General component execution logic

Each type of component has its own execution logic. The same basic logic is applied to all components of the same type, and is then extended to implement each component specificities. The project generated from the starter already contains the basic logic for each component.

Talend Component Kit framework relies on several primitive components.

All components can use @PostConstruct and @PreDestroy annotations to initialize or release some underlying resource at the beginning and the end of a processing.

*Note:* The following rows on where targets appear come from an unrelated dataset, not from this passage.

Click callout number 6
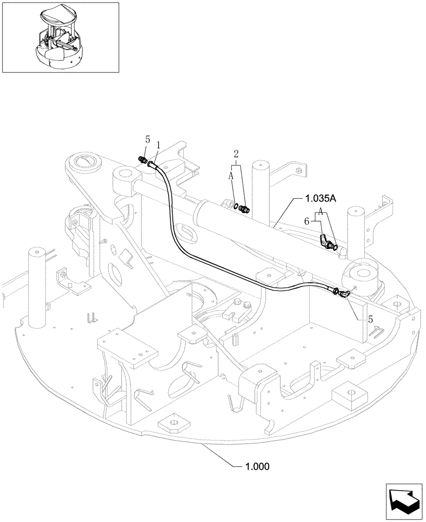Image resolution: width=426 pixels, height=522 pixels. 312,221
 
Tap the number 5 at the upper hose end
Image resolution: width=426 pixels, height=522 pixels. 147,140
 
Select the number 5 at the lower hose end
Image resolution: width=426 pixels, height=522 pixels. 371,319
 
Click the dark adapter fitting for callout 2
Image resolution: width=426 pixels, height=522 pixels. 244,209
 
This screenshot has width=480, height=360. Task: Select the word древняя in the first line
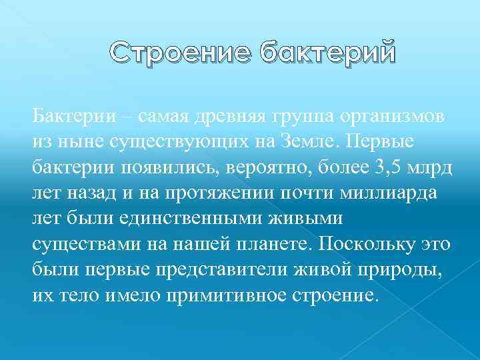click(x=208, y=115)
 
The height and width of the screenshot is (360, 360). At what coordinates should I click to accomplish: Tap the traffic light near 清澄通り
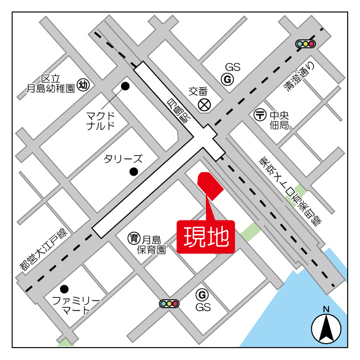305,44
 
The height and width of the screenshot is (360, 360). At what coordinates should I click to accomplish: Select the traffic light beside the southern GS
169,304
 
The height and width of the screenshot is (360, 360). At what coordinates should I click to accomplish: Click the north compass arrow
326,327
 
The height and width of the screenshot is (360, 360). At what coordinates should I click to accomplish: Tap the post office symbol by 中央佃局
260,114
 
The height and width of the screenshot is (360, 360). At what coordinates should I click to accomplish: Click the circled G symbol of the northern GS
228,80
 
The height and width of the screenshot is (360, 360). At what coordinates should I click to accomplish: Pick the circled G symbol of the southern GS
202,294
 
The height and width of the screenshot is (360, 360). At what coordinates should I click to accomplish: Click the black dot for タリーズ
134,172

In distributed environments, class constructor are called on cluster manager nodes. Methods annotated with @PostConstruct and @PreDestroy are called on worker nodes. Thus, partition plan computation and pipeline tasks are performed on different nodes.

Deployment diagram

1 The created task is a JAR file containing class information, which describes the pipeline (flow) that should be processed in cluster.
2 During the partition plan computation step, the pipeline is analyzed and split into stages. The cluster manager node instantiates mappers/processors, gets estimated data size using mappers, and splits created mappers according to the estimated data size.
All instances are then serialized and sent to the worker node.
3 Serialized instances are received and deserialized. Methods annotated with @PostConstruct are called. After that, pipeline execution starts. The @BeforeGroup annotated method of the processor is called before processing the first element in chunk.
After processing the number of records estimated as chunk size, the @AfterGroup annotated method of the processor is called. Chunk size is calculated depending on the environment the pipeline is processed by. Once the pipeline is processed, methods annotated with @PreDestroy are called.
All the methods managed by the framework must be public. Private methods are ignored.

Driver processing workflow

Worker processing workflow

The framework is designed to be as declarative as possible but also to stay extensible by not using fixed interfaces or method signatures. This allows to incrementally add new features of the underlying implementations.